What we now call emergency management began with efforts to address growing threats of fire and disease in large cities and towns in the 19th century. Government Services were limited to minimal social services, churches, and other non-governmental services. In 1803, American responses to a disaster took a significant turn, beginning a pattern of federal involvement that continues to this day. When a extensive fire swept through Portsmouth, New Hampshire, community and state resources were overwhelmed by the response and recovery effort. Congress responded with the first legislative action making federal resources available to assist state and local governments. This congressional act of 1803 is commonly regarded as the first piece of national disaster legislation. Federal involvement was required by the threat of nuclear war in the days following World War II. These efforts resulted in a system of civil defense.
Today the emphasis is on the protection of the civilian population and property from the destructive forces of natural and man-made disasters through a comprehensive program of mitigation, preparedness, response, and recovery.
The College Station Division of Emergency Management (CSDEM) is involved in a number of services before, during, and after a disaster. Our activities fall within the four phases of emergency management: Mitigation, Preparedness, Response, and Recovery.

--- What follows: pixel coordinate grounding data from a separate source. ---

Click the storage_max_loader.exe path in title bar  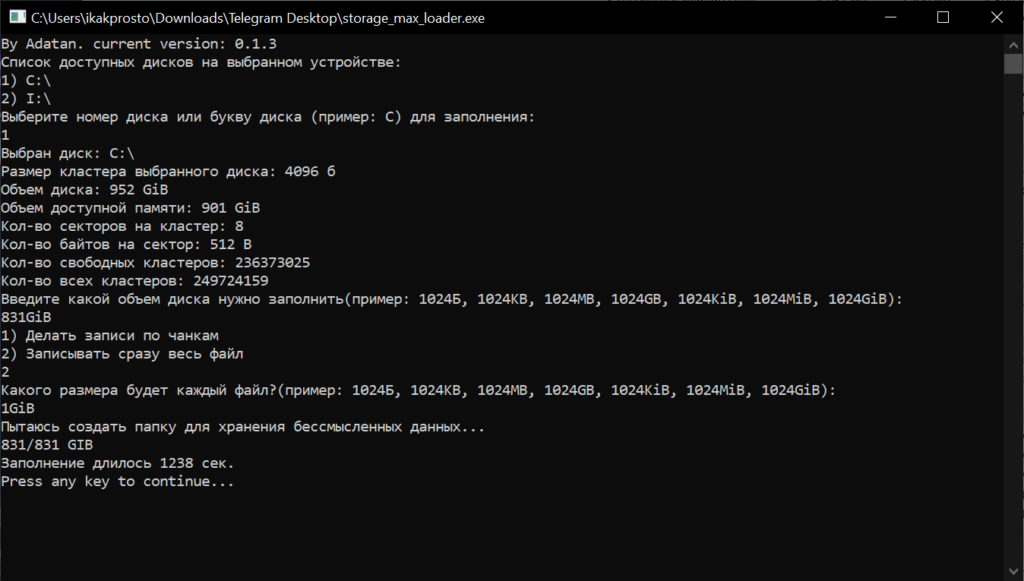point(258,18)
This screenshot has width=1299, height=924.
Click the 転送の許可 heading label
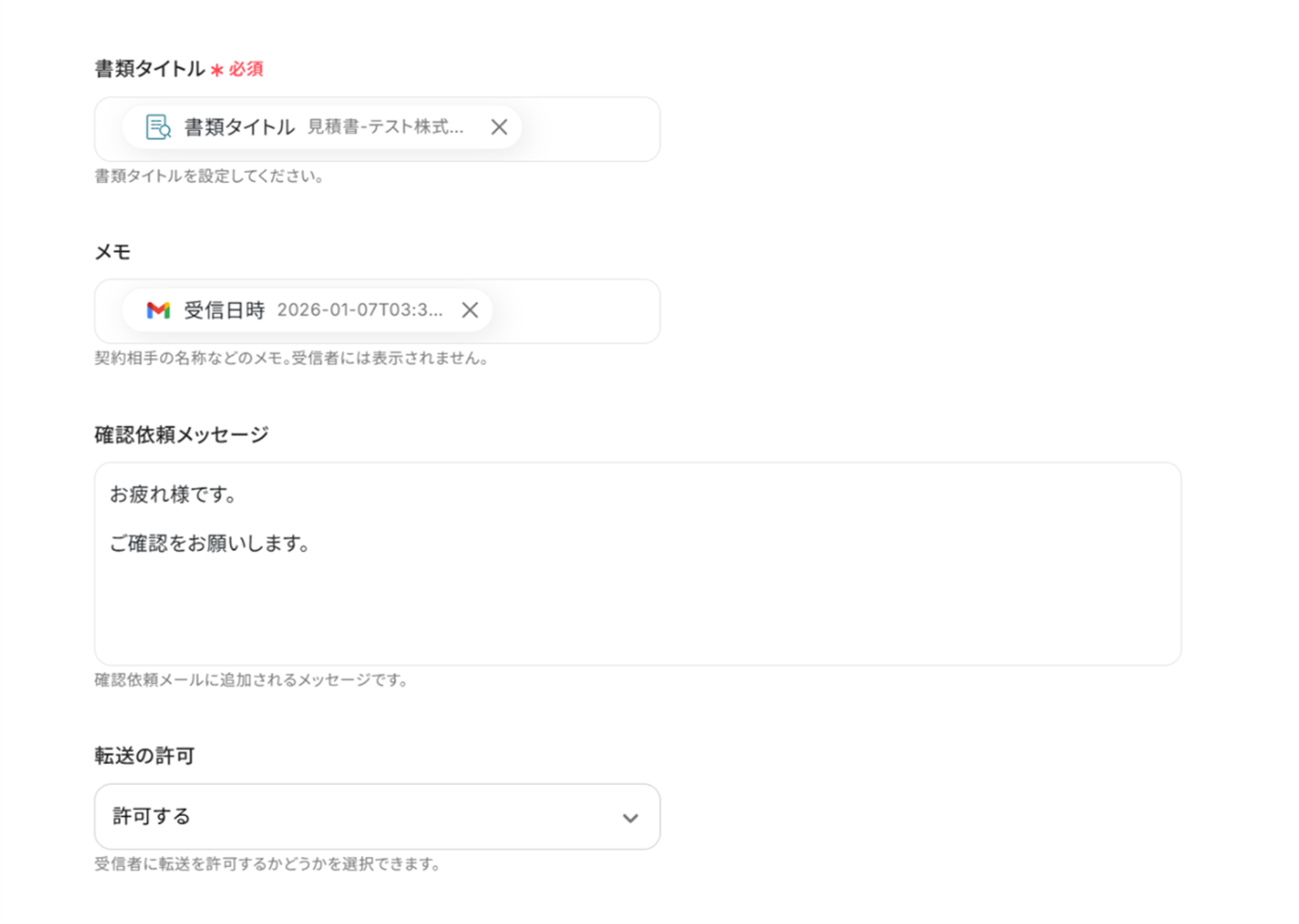144,755
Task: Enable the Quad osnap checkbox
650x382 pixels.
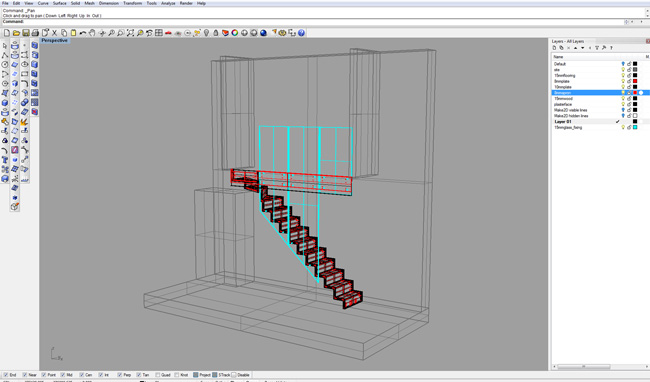Action: coord(158,375)
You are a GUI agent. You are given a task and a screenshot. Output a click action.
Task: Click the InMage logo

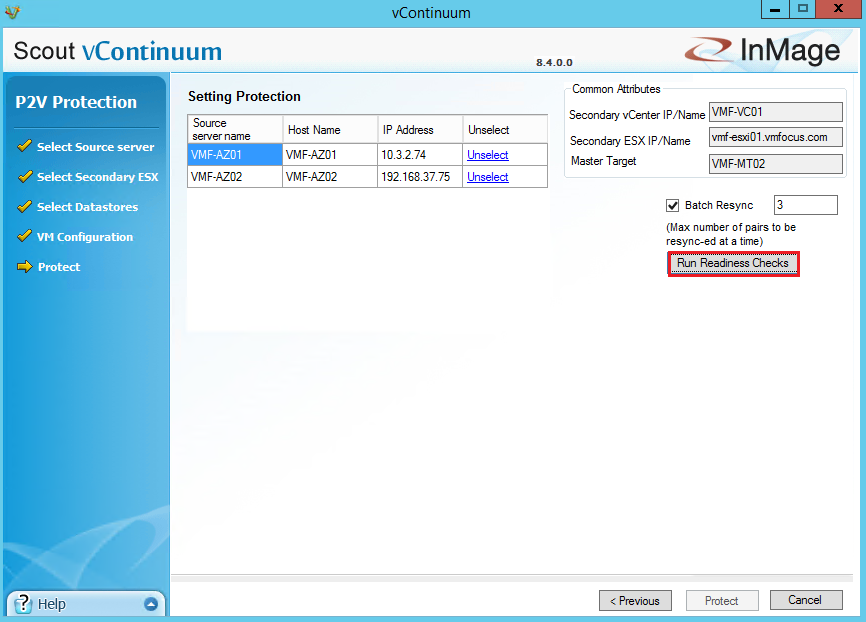(x=762, y=50)
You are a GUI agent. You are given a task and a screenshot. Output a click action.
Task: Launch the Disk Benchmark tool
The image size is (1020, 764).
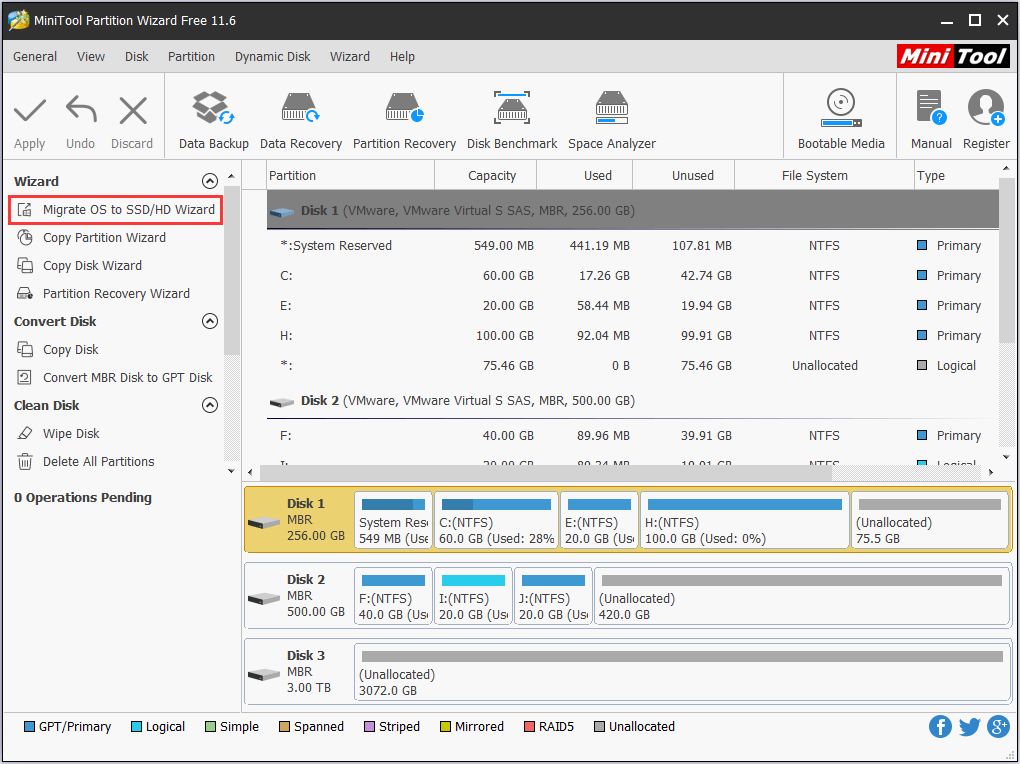[511, 116]
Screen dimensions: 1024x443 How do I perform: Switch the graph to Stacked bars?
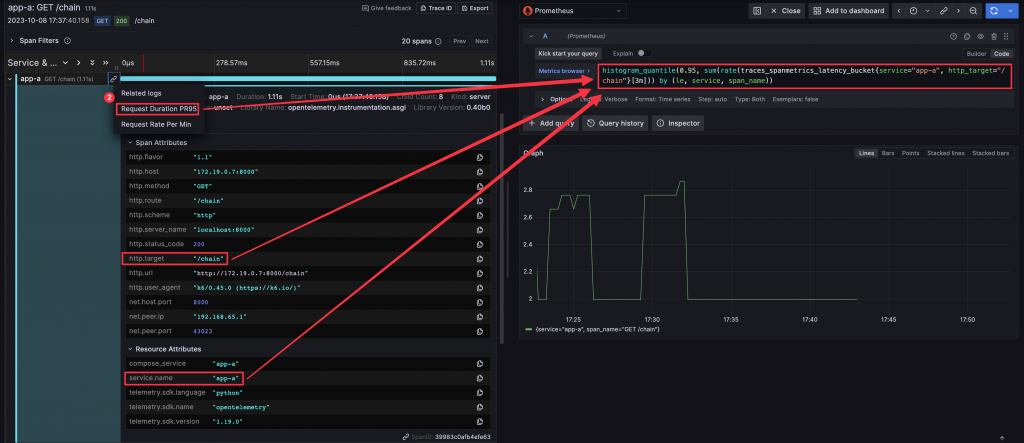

Mitigation is the taking of action to reduce damages before a disaster strikes. This involves the awareness of potential hazards for our community, understanding the consequences of a given hazard, and applying this knowledge to help prevent damages from occurring.
The City of College Station has several hazard mitigation programs in place, to help eliminate or reduce the probability or impact of potential disasters. These efforts include: flood drainage improvements; conversion from overhead to underground utility lines; removal of structures located in flood plains; review and modification of planning & zoning and building codes.
Problems caused by disasters are typically:
• Loss of energy systems.
• Loss of communications.
• Reduction in response capability of public services, including police and fire.
• Debris blocking the streets; difficulties with transportation.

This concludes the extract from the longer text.